As in, he was not that interested.
Unfortunately, that happened after Rachel had waited the requisite amount of time to make sure she actually had a boyfriend and then had proclaimed it proudly to her family. And as they clearly had never expected her to have a boyfriend (in fact, they’d been just a little too surprised by it) . . . Well, long story short, she and Myron had remained friends and she just never mentioned otherwise, preferring to go with the old what they don’t know won’t hurt them theory. It was easy to do—she was in Rhode Island and they were way down there in Texas—
“So your dad called while you were out,” Myron said, bent over deep into the pantry, looking for a cream soda.
That startled Rachel out of her thoughts fast enough. “Did you talk to him?”

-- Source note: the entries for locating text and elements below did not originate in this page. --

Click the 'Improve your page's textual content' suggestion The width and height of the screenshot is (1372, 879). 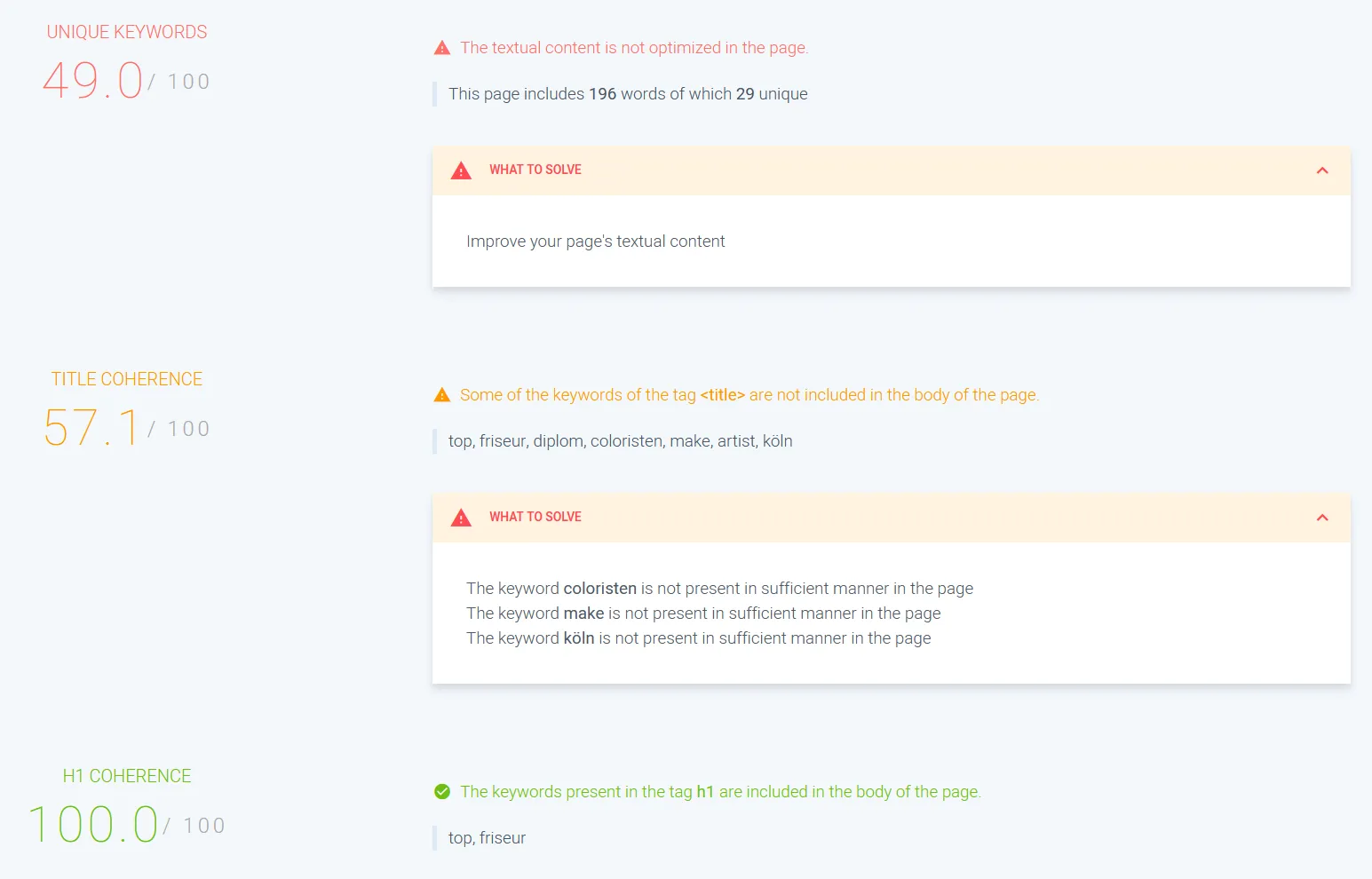pos(596,242)
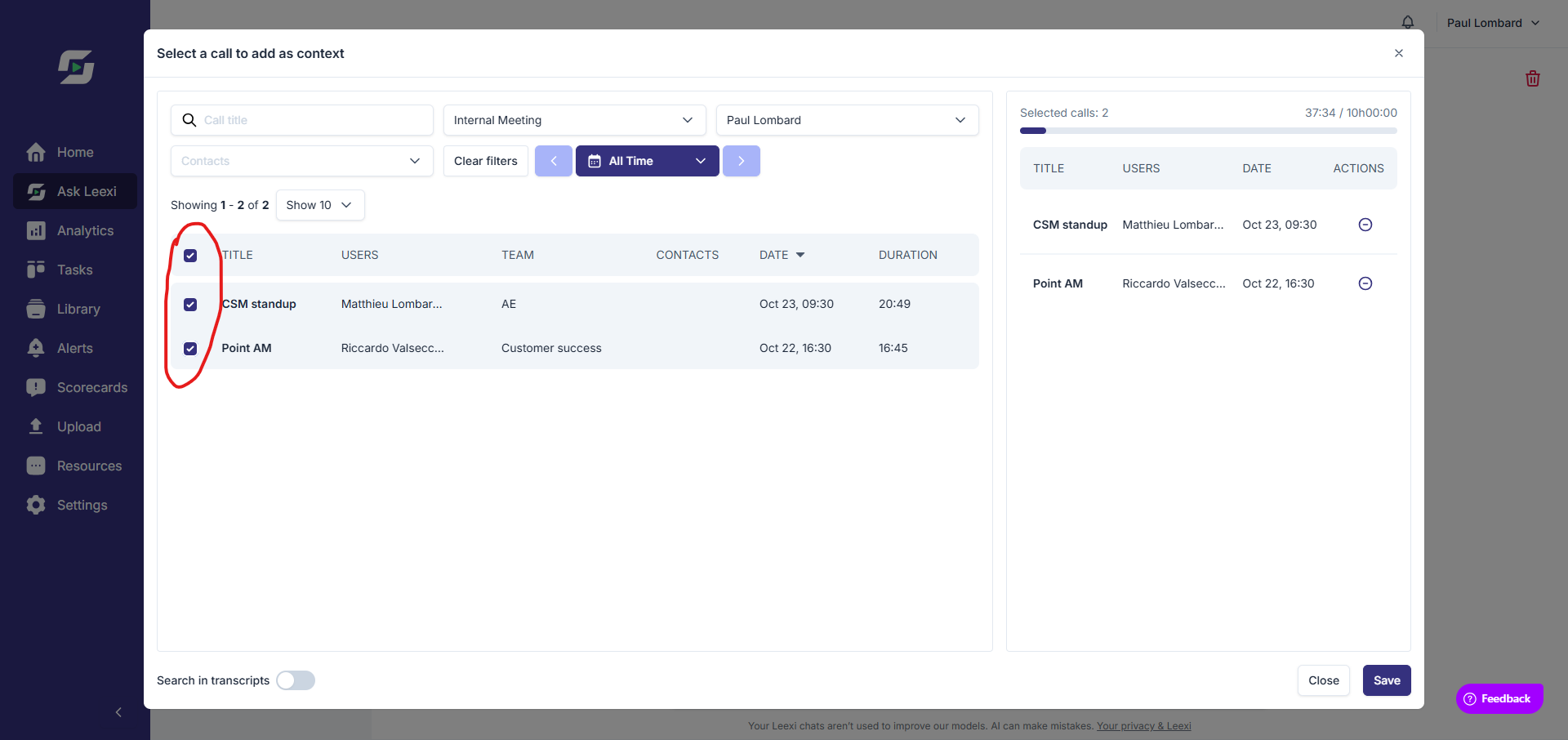Go to next date range arrow
1568x740 pixels.
click(x=742, y=161)
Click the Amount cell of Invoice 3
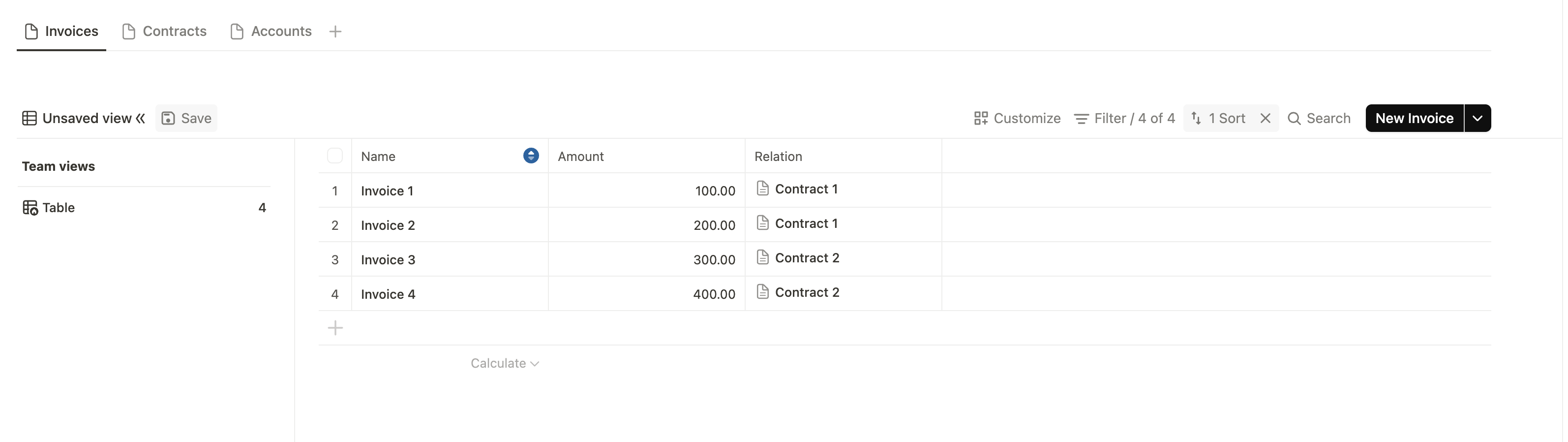 [646, 259]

“Hell no, just let the answering machine take it. He asked about your dissertation. Sounded like he had an attitude. Is he still giving you grief about it?”
“Among other things.”
“Rachel, don’t let him get to you. Here’s the thing,” Myron said, emerging at last with the cream soda, “your dad has only a high school education. He doesn’t understand the concept of higher learning and how difficult or important a dissertation can be.” He walked to the cabinet and fished out a glass, then reached for the fridge door for ice. “I mean, it’s like my situation.”
Everything wound its way around to being like Myron’s situation if he talked long enough.